Sozialdezernentin Kraujuttis Inklusion: Landkreis Emsland entscheidet anders als Region Hannover

Sozialdezernentin Sigrid Kraujuttis äußert sich im Interview mit unserer Redaktion zur Kostenentscheidung für die Hortbetreuung eines behinderten Kindes. Foto: Stefan Schoening/Landkreis EmslandSozialdezernentin Sigrid Kraujuttis äußert sich im Interview mit unserer Redaktion zur Kostenentscheidung für die Hortbetreuung eines behinderten Kindes. Foto: Stefan Schoening/Landkreis Emsland

Lingen. In der Region Hannover müssen Eltern für die Hortbetreuung eines behinderten Kindes nicht mehr zahlen, als die Eltern eines nicht behinderten Kindes. Der Landkreis Emsland verfährt anders. Nach den Gründen hat unsere Redaktion Sigrid Kraujuttis, Sozialdezernentin des Landkreises, befragt.

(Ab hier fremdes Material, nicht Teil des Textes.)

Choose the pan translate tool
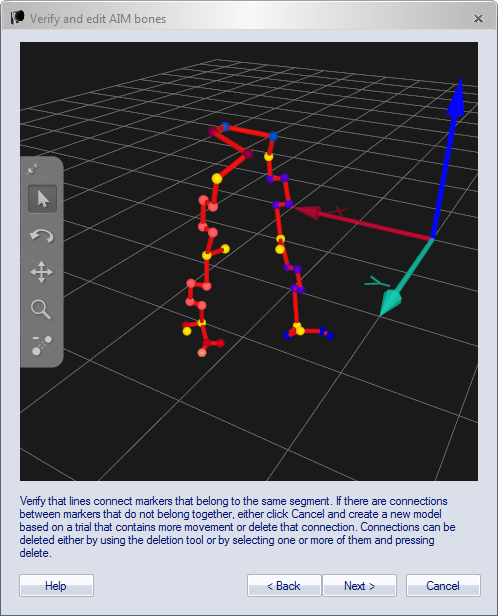 42,272
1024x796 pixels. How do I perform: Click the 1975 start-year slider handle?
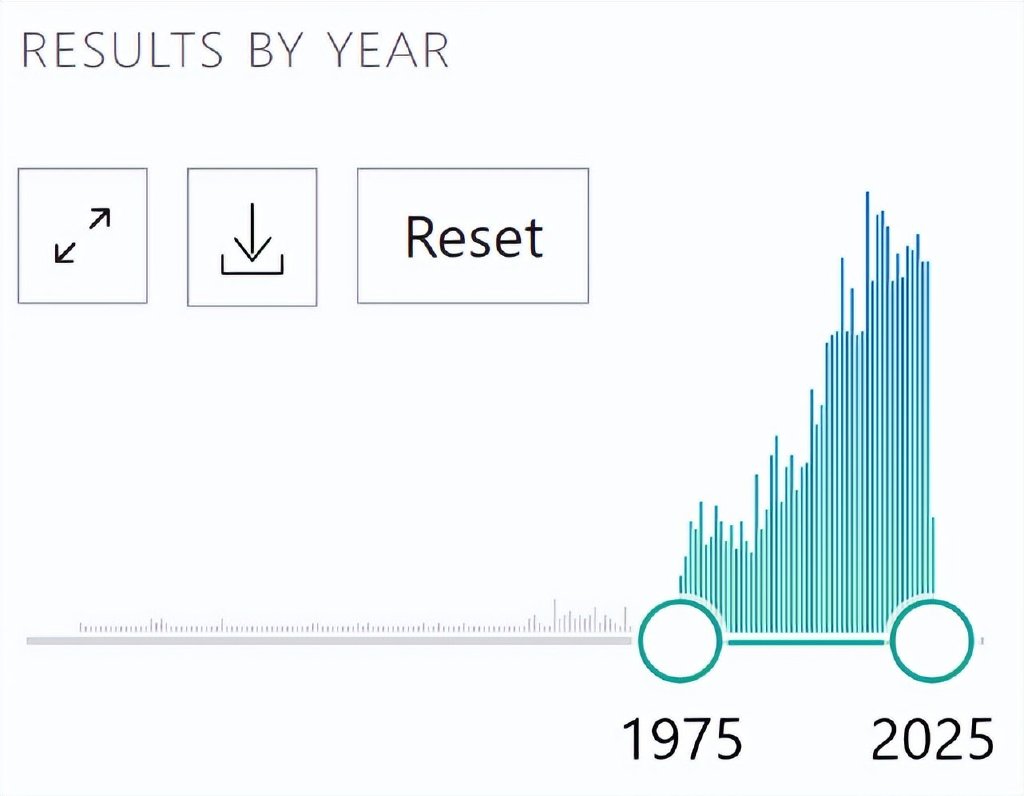680,641
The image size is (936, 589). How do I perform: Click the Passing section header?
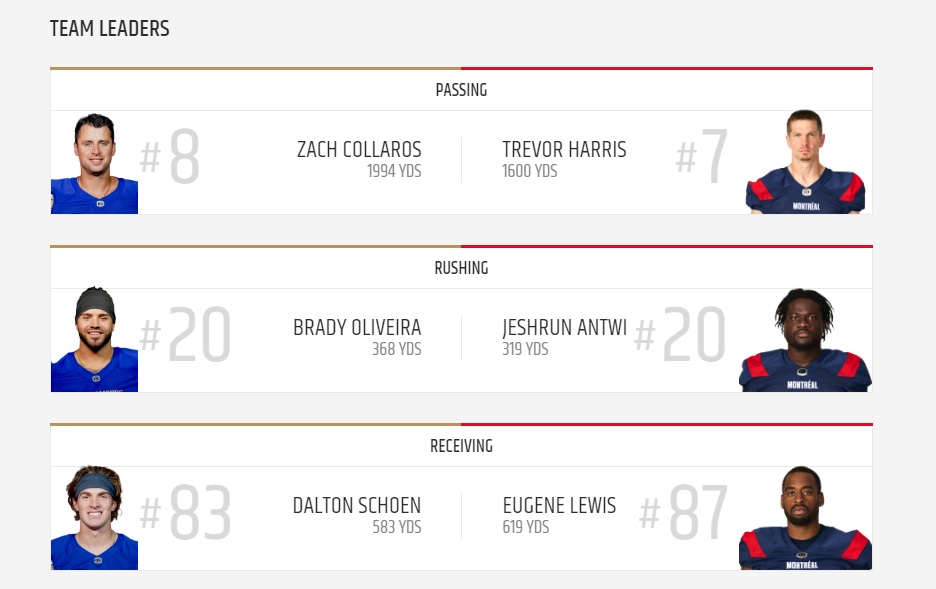click(461, 90)
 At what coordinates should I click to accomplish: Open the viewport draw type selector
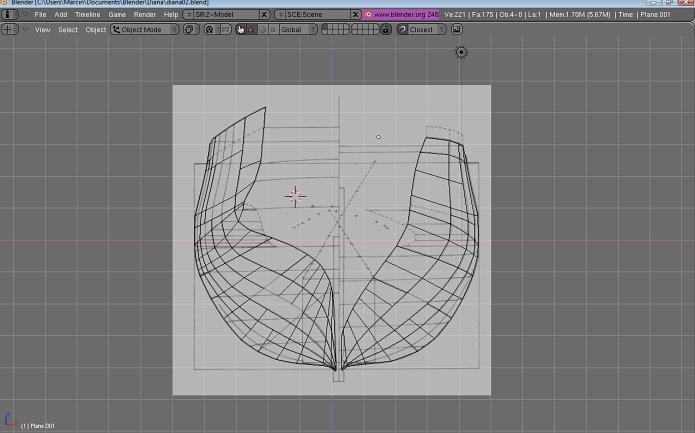[192, 30]
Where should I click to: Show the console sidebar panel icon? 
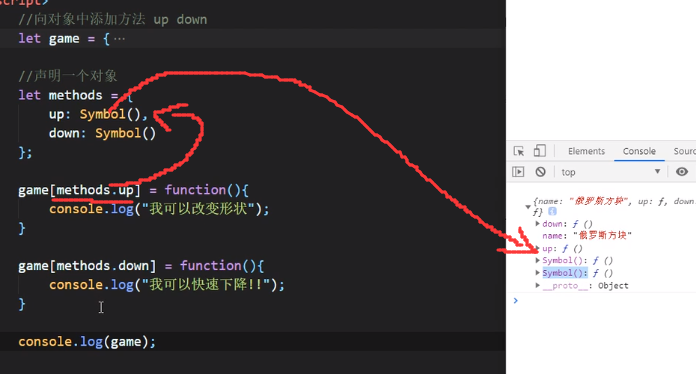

Gibt es beim Landkreis Emsland Überlegungen, bezüglich der Betreuungskosten eine ähnliche Regelung mit dem Land Niedersachsen zu treffen, wie die Region Hannover sie hat?

Der Landkreis Emsland beziehungsweise die Stadt Lingen wenden die bestehenden gesetzlichen Vorschriften an. Das Land Niedersachsen hat keine Regelung mit der Region Hannover getroffen, sondern der Region lediglich mitgeteilt, über die ambulante Maßnahme (zur Hortbetreuung) in eigener Zuständigkeit zu entscheiden. Diese Information liegt der Lingener Tagespost vor. Auch der Landkreis Emsland entscheidet bei ambulanten Maßnahmen der Eingliederungshilfe in eigener sachlicher Zuständigkeit auf Grundlage der gesetzlichen Vorschriften. Eine Regelungs- beziehungsweise Weisungsbefugnis des Landes gibt es nicht.

Warum verfährt der Landkreis nicht wie die Region Hannover?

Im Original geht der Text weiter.